Delta Apparel narrows fiscal 2009 outlook
Delta Apparel Inc reported financial results for its third fiscal quarter ended March 28, 2009.
Third Quarter Results
Net sales for the three months ended March 28, 2009, were a record $85.7 million, an increase of $10.3 million, or 13.7%, from the prior year's third quarter. The sales growth was driven by a 32.1% sales increase in the activewear segment partially offset by a 7.6% decrease in retail-ready sales. Gross margins were 19.6% compared to 20.8% in the prior year third quarter. The decrease in gross margins was driven primarily from an increase in activewear sales as a percentage of the Company's total sales, impacting gross margins by approximately 260 basis points.

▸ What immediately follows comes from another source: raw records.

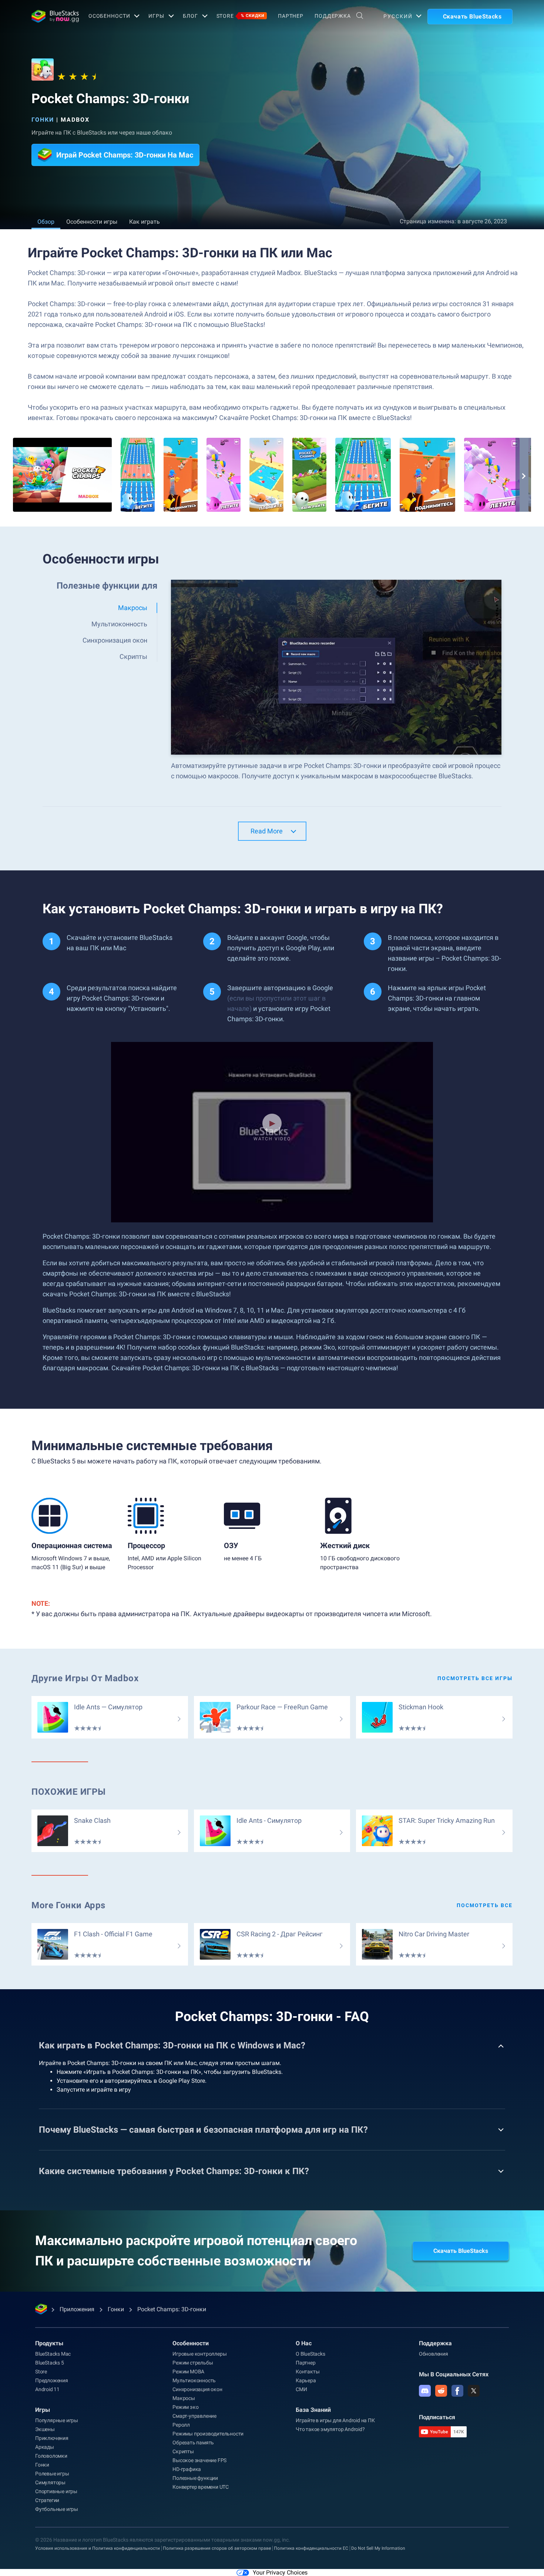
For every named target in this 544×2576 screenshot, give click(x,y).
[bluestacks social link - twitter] (474, 2391)
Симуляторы (50, 2482)
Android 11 (47, 2389)
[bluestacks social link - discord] (425, 2391)
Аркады (44, 2447)
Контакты (307, 2371)
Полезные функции (195, 2478)
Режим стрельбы (192, 2363)
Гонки (42, 119)
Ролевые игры (52, 2474)
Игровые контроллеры (199, 2354)
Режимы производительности (208, 2434)
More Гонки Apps (68, 1905)
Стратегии (47, 2500)
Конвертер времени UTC (200, 2487)
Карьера (306, 2380)
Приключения (51, 2438)
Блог (190, 16)
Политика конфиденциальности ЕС (311, 2548)
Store (240, 16)
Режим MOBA (188, 2371)
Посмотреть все (485, 1905)
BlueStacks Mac (53, 2354)
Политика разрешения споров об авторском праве (217, 2548)
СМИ (301, 2389)
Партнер (290, 16)
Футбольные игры (56, 2509)
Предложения (51, 2380)
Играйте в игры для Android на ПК (335, 2420)
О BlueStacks (310, 2354)
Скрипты (183, 2451)
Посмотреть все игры (475, 1678)
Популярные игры (56, 2420)
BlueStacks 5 (49, 2363)
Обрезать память (193, 2442)
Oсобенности (109, 16)
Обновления (433, 2354)
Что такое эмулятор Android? (330, 2429)
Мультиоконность (194, 2380)
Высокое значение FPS (199, 2460)
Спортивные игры (56, 2491)
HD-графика (186, 2469)
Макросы (183, 2398)
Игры (156, 16)
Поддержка (333, 16)
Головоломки (51, 2456)
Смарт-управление (194, 2416)
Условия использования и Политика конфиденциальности (97, 2548)
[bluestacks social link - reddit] (441, 2391)
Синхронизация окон (197, 2389)
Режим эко (185, 2407)
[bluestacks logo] (52, 16)
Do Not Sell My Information (378, 2548)
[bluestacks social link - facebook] (457, 2391)
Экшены (45, 2429)
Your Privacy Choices (280, 2572)
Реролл (181, 2425)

This was partially offset by improved margins in the activewear segment due to higher pricing in the private label business and overall improved manufacturing results. In addition, the prior year third quarter included $0.9 million of restructuring related expenses, lowering the gross margin in that quarter by approximately 115 basis points. Net income for the current year third quarter was $1.2 million, or $0.14 per diluted share compared to a net loss of $0.4 million, or ($0.05) per diluted share, inclusive of ($0.07) per diluted share of restructuring related expenses, in the third quarter of the prior year.

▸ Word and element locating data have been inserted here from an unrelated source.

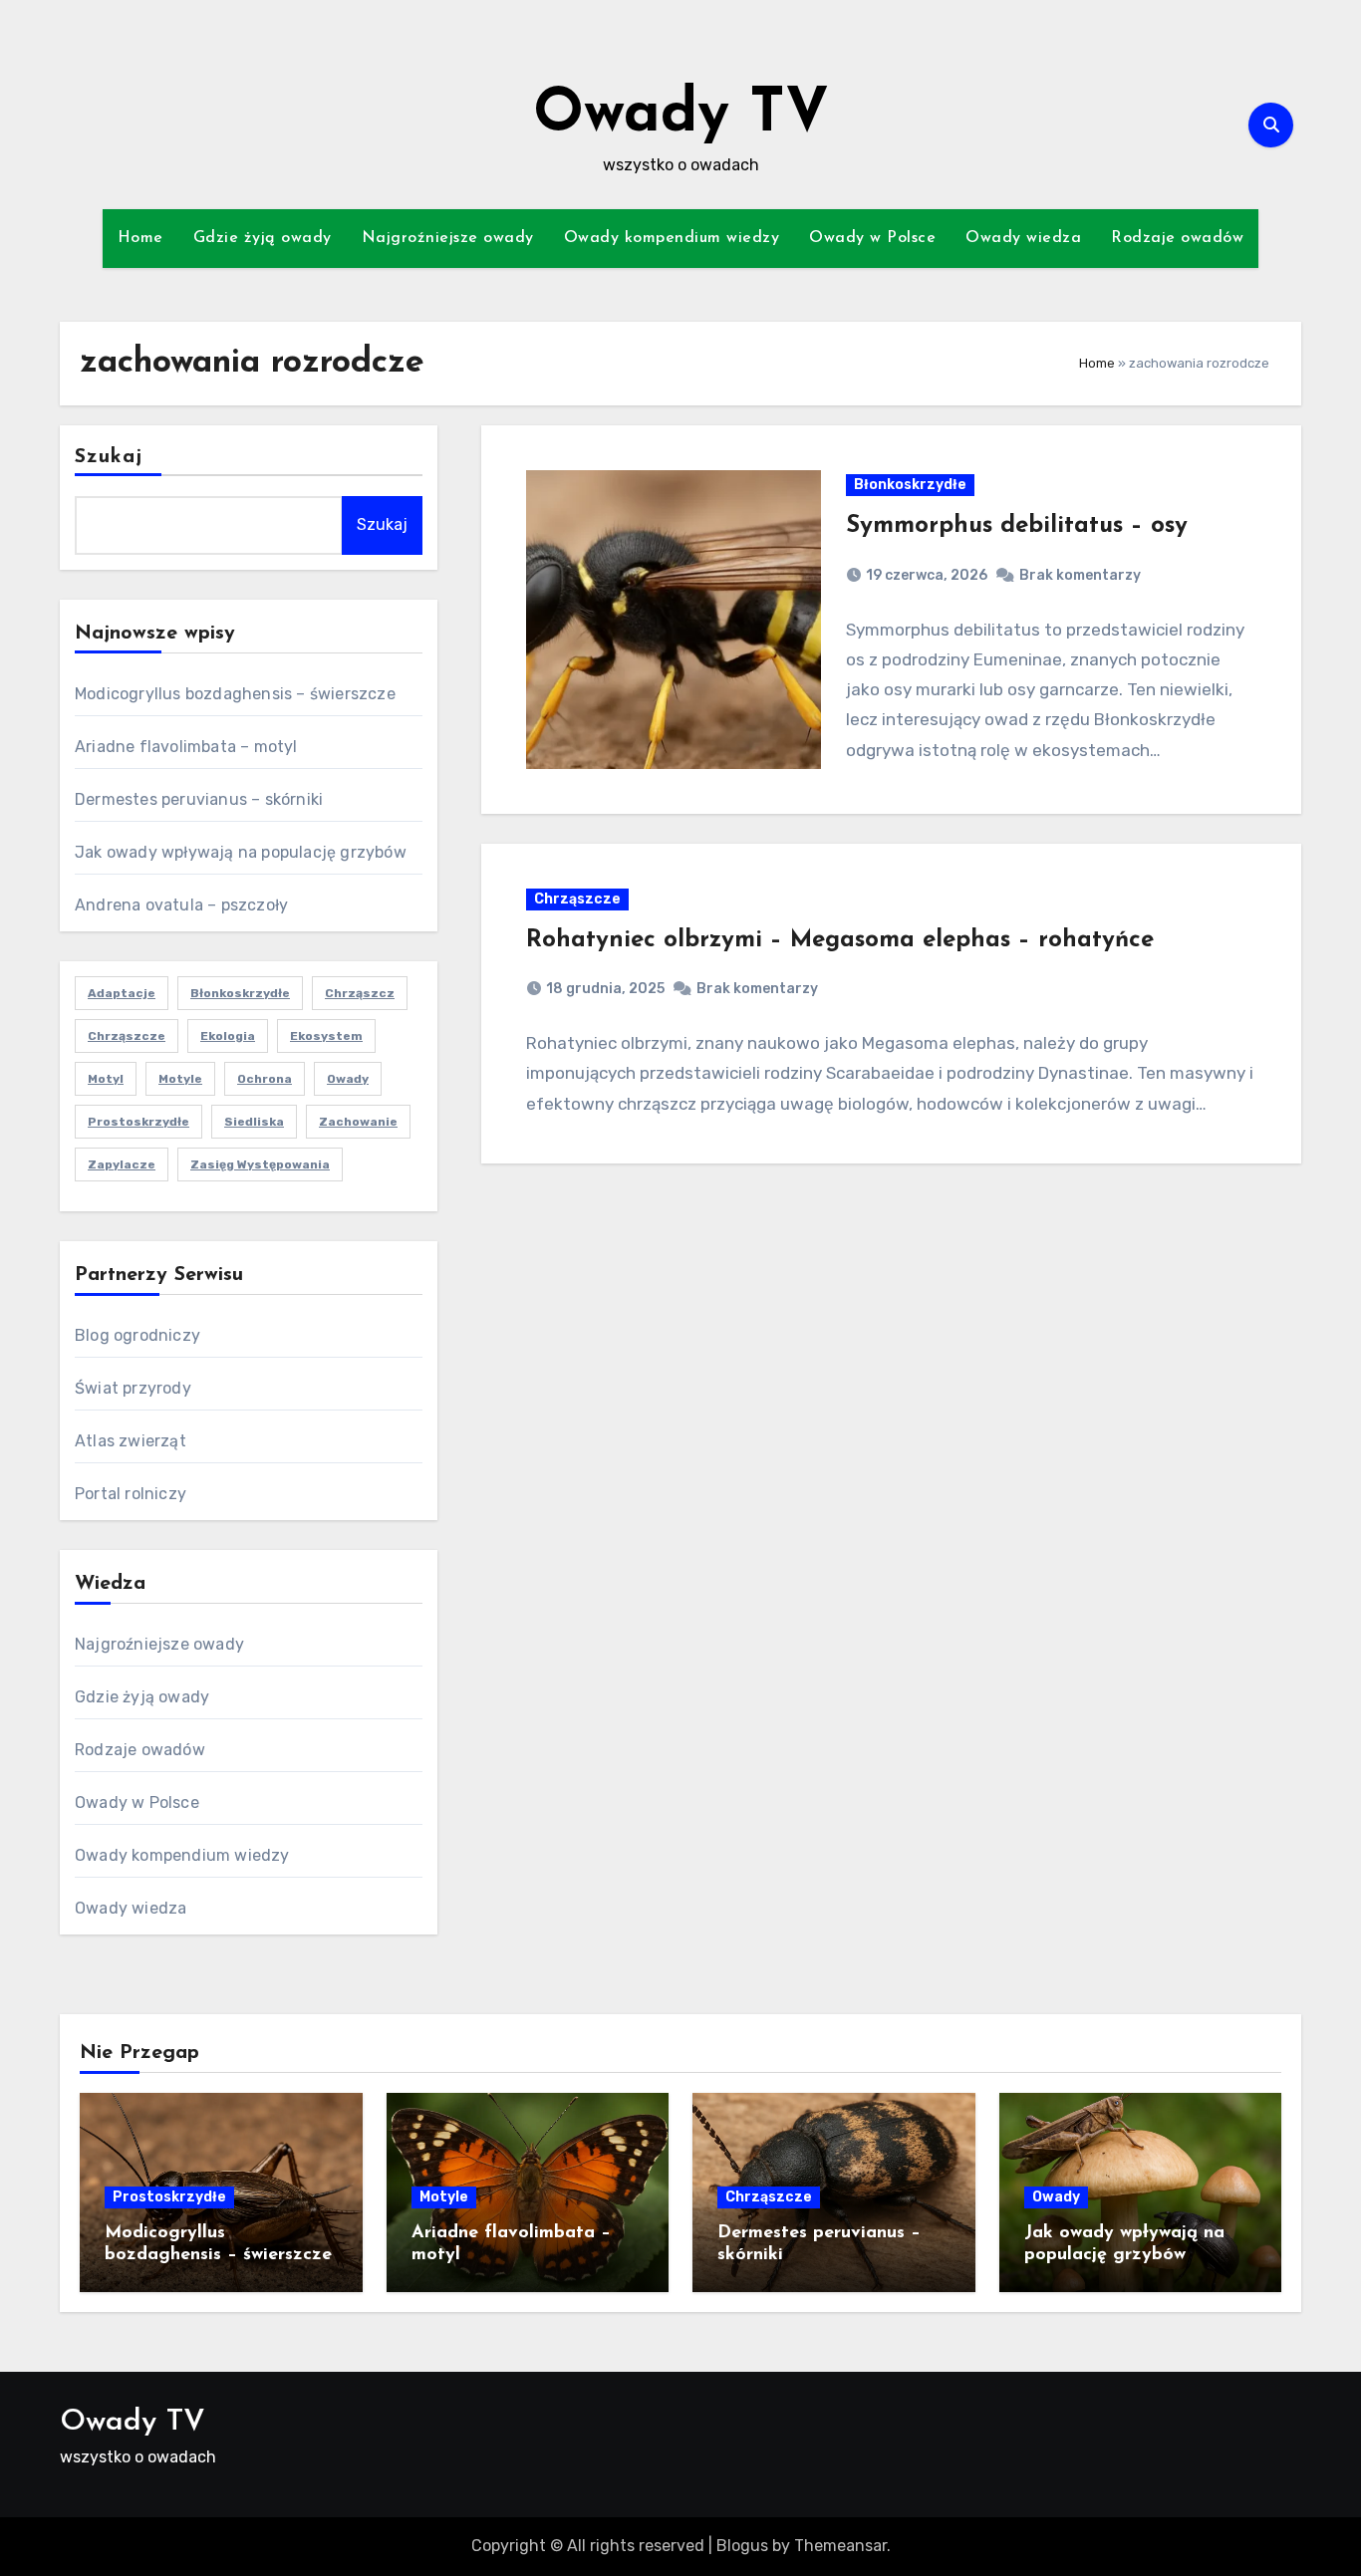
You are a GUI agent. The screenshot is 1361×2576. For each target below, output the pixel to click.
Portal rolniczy (130, 1493)
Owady (1056, 2197)
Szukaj (109, 457)
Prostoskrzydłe (138, 1122)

Robert W. Humphreys, the Company's President and Chief Executive Officer, commented, “We are pleased to have achieved our fourth consecutive quarter of organic sales growth in what remains a very challenging marketplace. Our improved manufacturing operations and the execution of several strategic initiatives have built profitable growth that should drive continued value for our shareholders in the future. We believe the strength of our brands, expanding license agreements, creative graphic talent, and unique manufacturing and distribution capabilities, all combined with our diverse channels of distribution, are allowing us to build market share in a difficult apparel marketplace.”
Effective March 29, 2009, the Company acquired substantially all of the assets of Gekko Brands, a premier supplier of licensed and decorated headwear sold under the brands of The Game and Kudzu. Our new wholly-owned subsidiary, To The Game, LLC, will continue the business of providing innovatively designed, high quality headwear. The Game and Kudzu have extensive license agreements including most major colleges and universities, motorsports properties, Churchill Downs, and various resort properties.

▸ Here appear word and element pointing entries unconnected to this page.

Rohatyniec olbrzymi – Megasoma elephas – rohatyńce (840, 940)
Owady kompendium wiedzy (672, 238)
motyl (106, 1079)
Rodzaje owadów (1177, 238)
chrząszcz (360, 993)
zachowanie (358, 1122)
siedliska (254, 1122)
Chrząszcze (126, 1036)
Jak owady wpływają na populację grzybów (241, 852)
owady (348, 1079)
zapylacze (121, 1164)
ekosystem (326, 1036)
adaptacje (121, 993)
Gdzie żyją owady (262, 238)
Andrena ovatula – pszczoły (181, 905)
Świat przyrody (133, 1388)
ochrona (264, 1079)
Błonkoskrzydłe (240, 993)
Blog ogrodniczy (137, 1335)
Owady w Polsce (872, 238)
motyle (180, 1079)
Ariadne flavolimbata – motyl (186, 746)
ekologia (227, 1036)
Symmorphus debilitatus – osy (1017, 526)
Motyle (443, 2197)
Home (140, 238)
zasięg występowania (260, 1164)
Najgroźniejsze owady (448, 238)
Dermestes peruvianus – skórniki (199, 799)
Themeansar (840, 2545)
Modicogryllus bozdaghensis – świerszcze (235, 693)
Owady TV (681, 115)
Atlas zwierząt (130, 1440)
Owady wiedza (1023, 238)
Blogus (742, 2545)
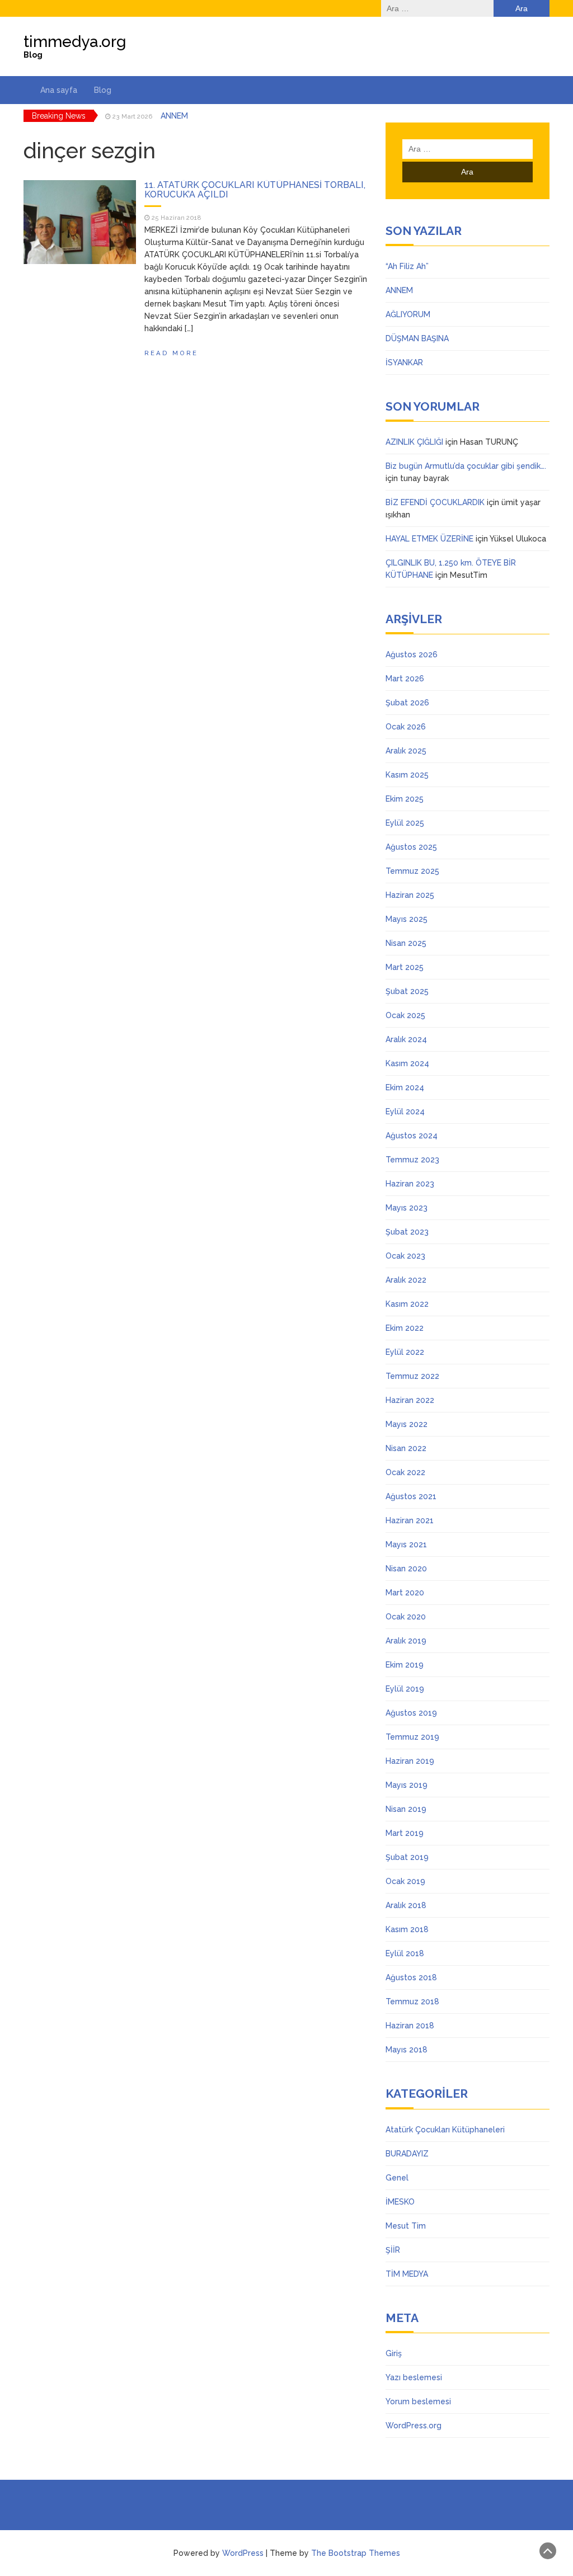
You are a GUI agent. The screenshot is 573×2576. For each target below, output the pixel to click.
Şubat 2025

The Company purchased associated inventory, accounts receivables, and fixed assets of the business, and assumed certain liabilities. No goodwill or intangibles will be recorded on the Company's financial statements in connection with the acquisition. The acquisition was financed through the Company's asset-based secured revolving credit facility.
In conjunction with the acquisition, the Company exercisedthe $10 million accordion feature under its existing credit facility, bringing the total line of credit to $110 million, subject to borrowing base limitations. Delta Apparel expects To The Game, LLC to add approximately $27 million in annual sales to its business and to be marginally profitable, with opportunities for improved profitability in the future. This business should allow the Company to increase sales of branded and licensed products and become a more important partner with many key license holders.
The retail-ready segment, comprised of the Soffe and Junkfood businesses, had sales of $32.3 million, a 7.6% decline from the prior year third quarter. The Junkfood and Soffe businesses both experienced reduced sales as retailers reduced orders to lower their inventory investment after the weak holiday season and with continued expectation of reduced consumer spending in the future.
The Soffe business also declined in its military business, as the prior year included sales from the introduction of the new Navy PT uniform, which resulted in a spike in military sales in the third and fourth fiscal quarters of 2008. Operating income in the retail-ready segment was $2.8 million for the third fiscal quarter of 2009, a decline of $1.9 million from the prior year third quarter due primarily to the lower sales and deleveraged fixed costs in the businesses.